# Python for testers -    
# Strings

# Basics

# Python strings

* Sequence of characters
* Supports full Unicode range (unless compiled otherwise)
* Length only limited by memory
* Memory use grows and shrinks as needed

## Declare a string

In [123]:
first_name = 'Josef'  # single quotes preferred
surname = "Huber"  # double quotes possible

## Using non ASCII characters

In [227]:
surname = 'Müller'
surname = 'M\xfcller' # 0xfc = hex(252) = Unicode of ü; works between 0 and 0xff (8 bit)
surname = 'M\u00fcller'  # works between 0 and 0xffff (16 bit)
surname = 'M\U000000fcller'  # works between 0 and 0xffffffff (32 bit)

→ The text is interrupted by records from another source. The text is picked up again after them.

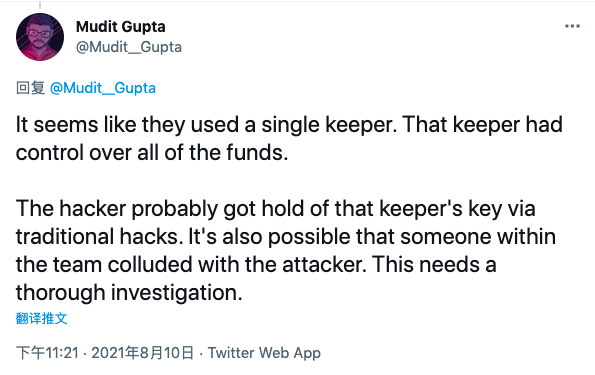This screenshot has width=595, height=375.
Task: Open the blue @Mudit__Gupta reply mention
Action: tap(102, 88)
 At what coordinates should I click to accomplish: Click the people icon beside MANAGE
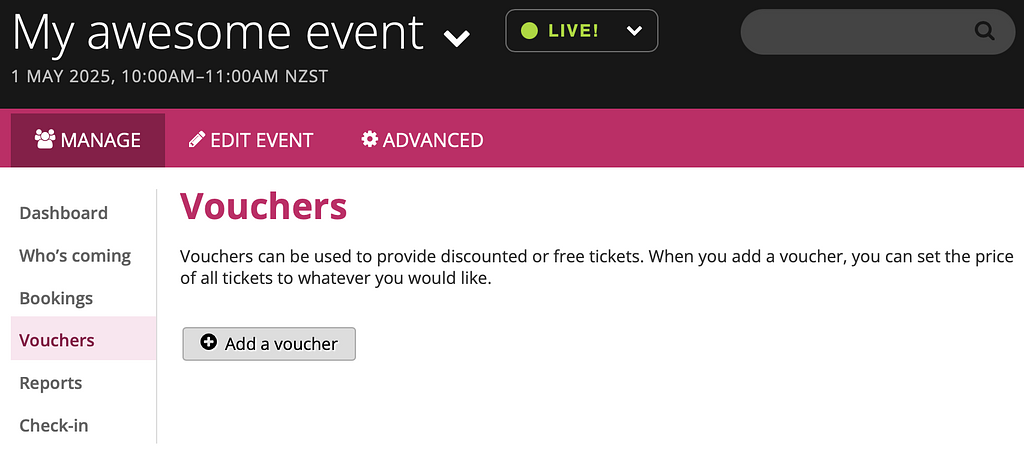(x=45, y=139)
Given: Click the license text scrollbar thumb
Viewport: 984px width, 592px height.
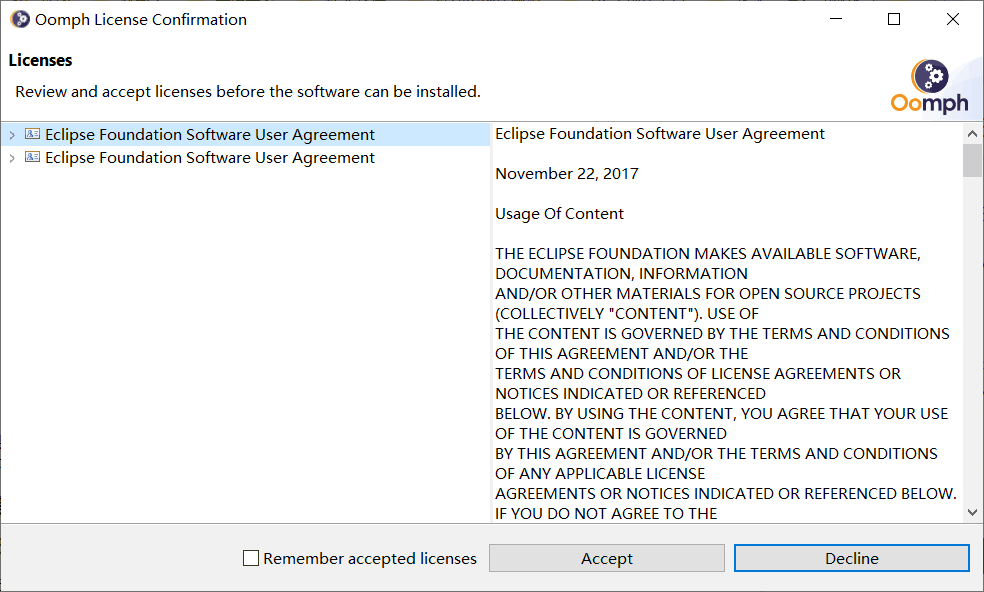Looking at the screenshot, I should point(972,161).
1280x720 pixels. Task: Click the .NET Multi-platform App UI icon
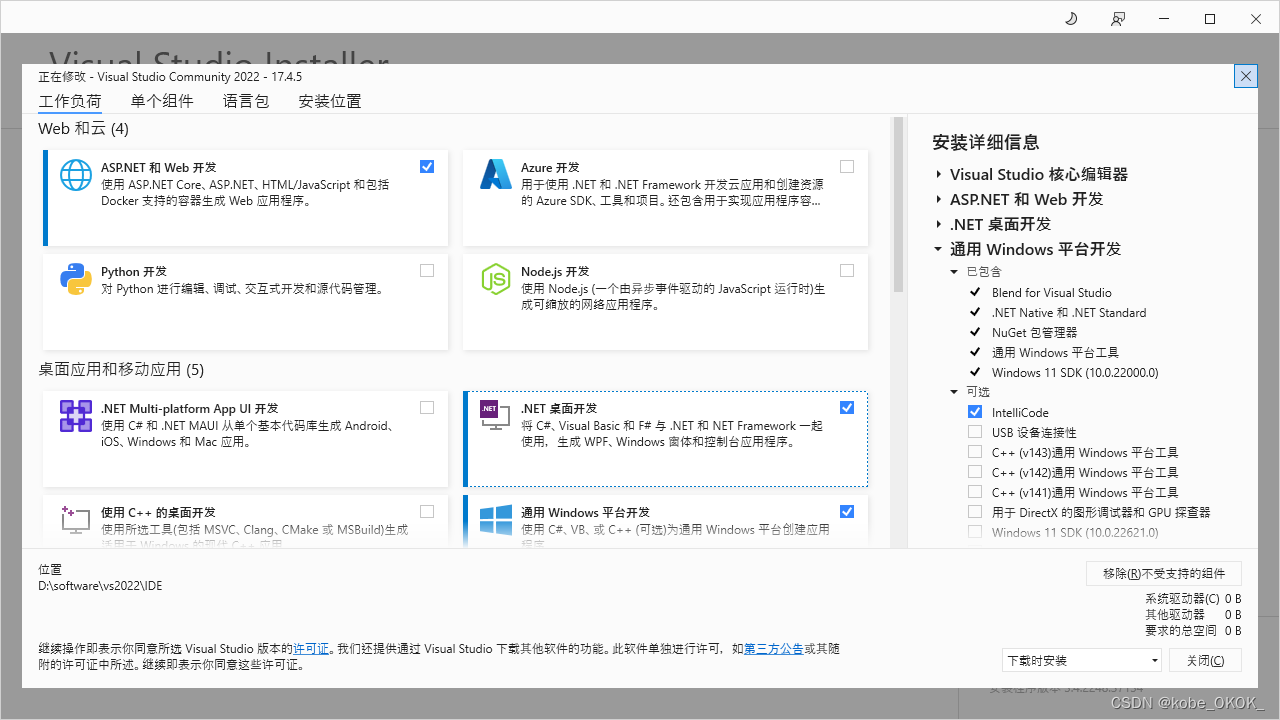pos(75,416)
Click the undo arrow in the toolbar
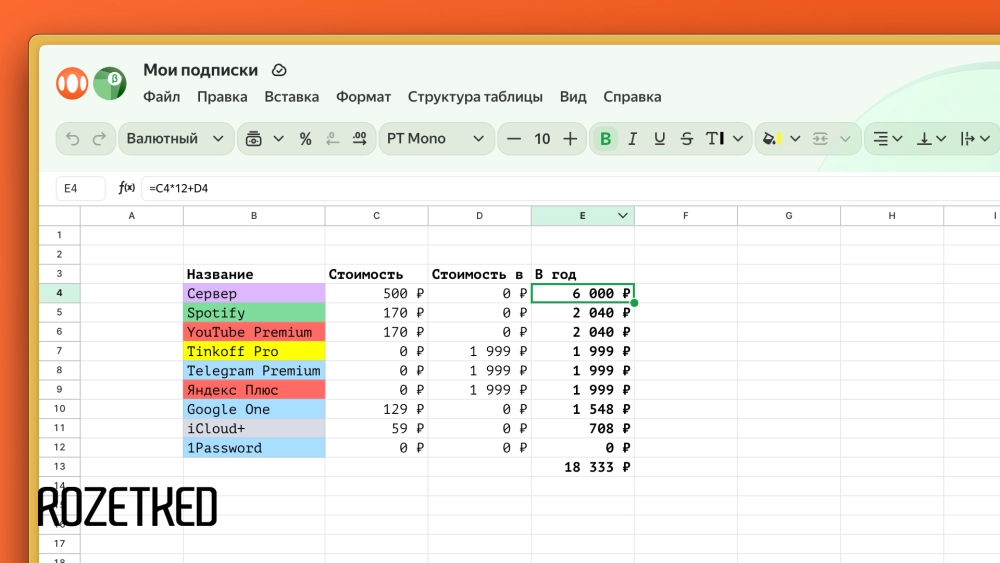 [73, 139]
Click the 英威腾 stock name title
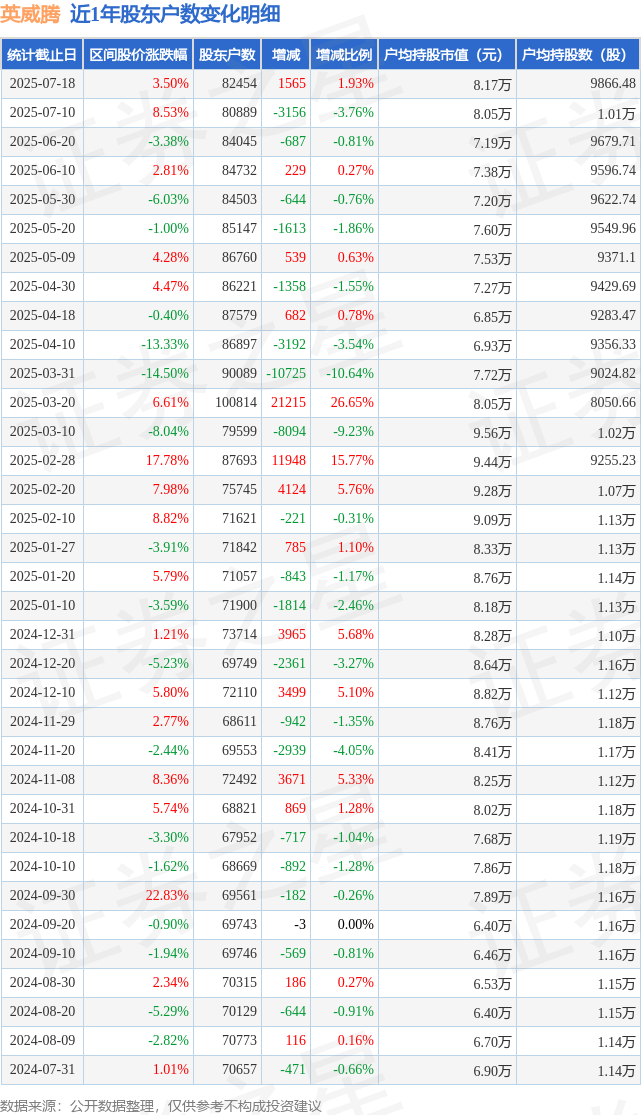Image resolution: width=641 pixels, height=1115 pixels. [x=31, y=14]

## Concatenation and length

In [131]:
name = surname + ', ' + first_name
print(name)

Müller, Josef


In [132]:
name += ', MSc'
print(name)

Müller, Josef, MSc


In [133]:
len(name)  # number of characters (not bytes used for internal storage)

18

##  Part of a string (slice)

In [134]:
first_name[0]  # first character

'J'

In [135]:
first_name[:3]  # first 3 characters

'Jos'

In [136]:
first_name[1:4]

'ose'

In [137]:
first_name[-3:]  # last 3 characters

'sef'

## Comparison

In [138]:
first_name == 'Josef'

True

In [139]:
first_name.startswith('Jos')

True

In [140]:
first_name.endswith('sef')

True

In [141]:
first_name > 'Albert'

True

In [142]:
first_name > 'Äther'  # uses unicode number

False

# Searching

In [196]:
haystack = 'same old, same old'
needle = 'old'

In [197]:
needle in haystack

True

In [200]:
haystack.find(needle)

5

In [207]:
haystack.find(needle, 6)  # find second ocurrence

15

In [204]:
haystack.find('???')  # on no match, return -1

-1

In [202]:
haystack.index(needle)  # in case of success, same as find()

5

In [203]:
haystack.index('???')  # unlike find(), raise error if needle can not be found

ValueError: substring not found

In [209]:
haystack.count(needle)  # number of ocurrences

2

# Transformations

## Change case

In [191]:
'HELLO'.lower()

'hello'

In [192]:
'hello'.upper()

'HELLO'

In [217]:
'Mäher'.upper()  # also works with non ASCII characters

'MÄHER'

## Replace and remove

In [221]:
'hello'.replace('he', 'Ha')  # change 'he' to 'Ha'

'Hallo'

In [220]:
'hello'.replace('l', '')  # remove all 'l's

'heo'

In [213]:
'  hello '.strip()  # strip white space on both sides

'hello'

In [212]:
'xoxohelloxoxo'.lstrip('ox')  # strip only specific characters on the left side

'helloxoxo'

# Special characters

# Escape sequences

Escape sequences starts with a backslash (similar to C and Java) and allow to represent special characters:
* `\\` - single backslash
* `\"` - double quote
* `\'` - single quote
* `\n` - linefeed, newline
* `\r` - carriage return
* `\t` - tabulator

Also, you can use Unicode character names:

In [226]:
print('\N{snowman}')

☃


# Multiple lines

In [224]:
text = """a string
  that spawns
    multiple lines"""
print(text)

a string
  that spawns
    multiple lines


The same can be achieved using escape sequences:

In [223]:
print('a string\n  that spawns\n    multiple lines')

a string
  that spawns
    multiple lines


# Raw strings

Use the `r` prefix to supress escape sequences:

In [228]:
print('\t/')

	/


In [229]:
print(r'\t/')

\t/


This is particular useful for regular expressions - more on that later.

## Unicode strings

* In Python 3, every string can contain unicode characters
* In Python 2, strings had to be prefixed with `u`
* Python 3 still supports this notation in order to make it easier to write source code that works with Python 2 and 3.

In [231]:
'Mäher'

'Mäher'

In [233]:
u'Mäher'

'Mäher'